Research Journal of Pharmacy and Technology

Lung infections cause significant health risks which highly motivated researchers for finding effective drug delivery methods. Ciprofloxacin HCl, a broad-spectrum antibiotic, demonstrates potential for lung therapy, yet its efficacy via oral or intravenous routes remains suboptimal with possible side effects. Inhalation offers a direct route for drug delivery to lung infections. This study explores the effect of sodium alginate-kappa carrageenan polymers and CaCl₂ crosslinker concentrations on physical characteristics and stability of Ciprofloxacin HCl Pulmospheres. Pulmospheres were fabricated using ionic gelation, aiming to enhance drug stability and controlled release profile. Various formulations were analyzed for physical properties, drug encapsulation, and physical stability. FTIR analysis confirmed interactions between drug, polymers, crosslinkers for Pulmospheres formation. Yield percentages showed polymer concentration influenced efficiency, affecting drug entrapment. Moisture content remained within acceptable limits (<4%) crucial for particle stability. Particle size and morphology analysis revealed a direct correlation between polymer concentration and particle size, affecting surface characteristics. Encapsulation efficiency and drug loading increased with higher polymer concentrations but exhibited saturation with increased crosslinker concentration.
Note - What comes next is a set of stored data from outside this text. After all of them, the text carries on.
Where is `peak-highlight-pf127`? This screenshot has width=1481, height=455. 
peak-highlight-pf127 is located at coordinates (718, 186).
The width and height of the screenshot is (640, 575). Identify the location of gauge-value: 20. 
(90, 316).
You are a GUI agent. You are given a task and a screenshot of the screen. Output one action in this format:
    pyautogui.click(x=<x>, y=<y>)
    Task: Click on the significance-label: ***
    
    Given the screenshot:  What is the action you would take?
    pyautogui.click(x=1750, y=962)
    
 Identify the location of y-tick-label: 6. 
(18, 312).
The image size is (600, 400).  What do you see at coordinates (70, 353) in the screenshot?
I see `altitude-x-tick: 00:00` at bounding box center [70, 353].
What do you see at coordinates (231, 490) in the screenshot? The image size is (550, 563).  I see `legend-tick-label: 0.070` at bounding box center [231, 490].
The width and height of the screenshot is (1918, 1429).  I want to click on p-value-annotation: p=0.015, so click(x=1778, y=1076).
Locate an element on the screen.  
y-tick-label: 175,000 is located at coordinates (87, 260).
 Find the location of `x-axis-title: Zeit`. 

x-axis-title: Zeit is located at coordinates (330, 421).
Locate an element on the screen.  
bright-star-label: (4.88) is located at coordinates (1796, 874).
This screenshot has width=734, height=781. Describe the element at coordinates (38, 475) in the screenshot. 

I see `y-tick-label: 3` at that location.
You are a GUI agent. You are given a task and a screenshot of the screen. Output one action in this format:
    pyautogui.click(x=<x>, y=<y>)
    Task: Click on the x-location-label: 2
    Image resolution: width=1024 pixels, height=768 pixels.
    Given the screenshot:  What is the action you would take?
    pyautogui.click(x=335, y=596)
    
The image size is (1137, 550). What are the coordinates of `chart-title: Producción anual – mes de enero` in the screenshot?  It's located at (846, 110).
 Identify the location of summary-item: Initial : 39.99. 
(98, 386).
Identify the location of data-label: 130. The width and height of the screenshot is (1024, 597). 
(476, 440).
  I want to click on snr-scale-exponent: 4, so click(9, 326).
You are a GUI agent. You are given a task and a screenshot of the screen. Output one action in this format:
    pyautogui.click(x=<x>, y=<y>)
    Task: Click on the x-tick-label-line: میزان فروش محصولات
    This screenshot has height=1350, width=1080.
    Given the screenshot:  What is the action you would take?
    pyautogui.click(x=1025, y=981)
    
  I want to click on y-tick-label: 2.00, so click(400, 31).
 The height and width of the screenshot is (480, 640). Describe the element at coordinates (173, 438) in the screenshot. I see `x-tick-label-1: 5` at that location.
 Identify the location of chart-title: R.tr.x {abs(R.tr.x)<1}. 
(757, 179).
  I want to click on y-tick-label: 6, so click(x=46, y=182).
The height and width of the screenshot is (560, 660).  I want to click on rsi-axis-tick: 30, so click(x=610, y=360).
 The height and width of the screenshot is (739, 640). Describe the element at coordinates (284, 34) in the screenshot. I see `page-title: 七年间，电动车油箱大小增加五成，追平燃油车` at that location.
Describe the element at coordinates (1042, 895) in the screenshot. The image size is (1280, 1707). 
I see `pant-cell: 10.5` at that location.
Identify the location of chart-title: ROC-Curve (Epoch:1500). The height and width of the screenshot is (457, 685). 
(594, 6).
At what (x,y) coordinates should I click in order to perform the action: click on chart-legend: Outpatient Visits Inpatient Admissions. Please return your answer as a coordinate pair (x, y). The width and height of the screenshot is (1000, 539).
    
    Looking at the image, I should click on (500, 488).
Swelling index suggested higher polymer concentrations facilitated increased swelling. Stability tests at varying temperatures demonstrated consistency in moisture content and drug loading over 28 days, affirming the formulations' stability. This study delineates the intricate relationship between polymer composition, crosslinker concentration, and resulting Pulmospheres characteristics. These findings provide insights into optimizing formulations for enhanced drug stability and controlled release in pulmonary drug delivery systems.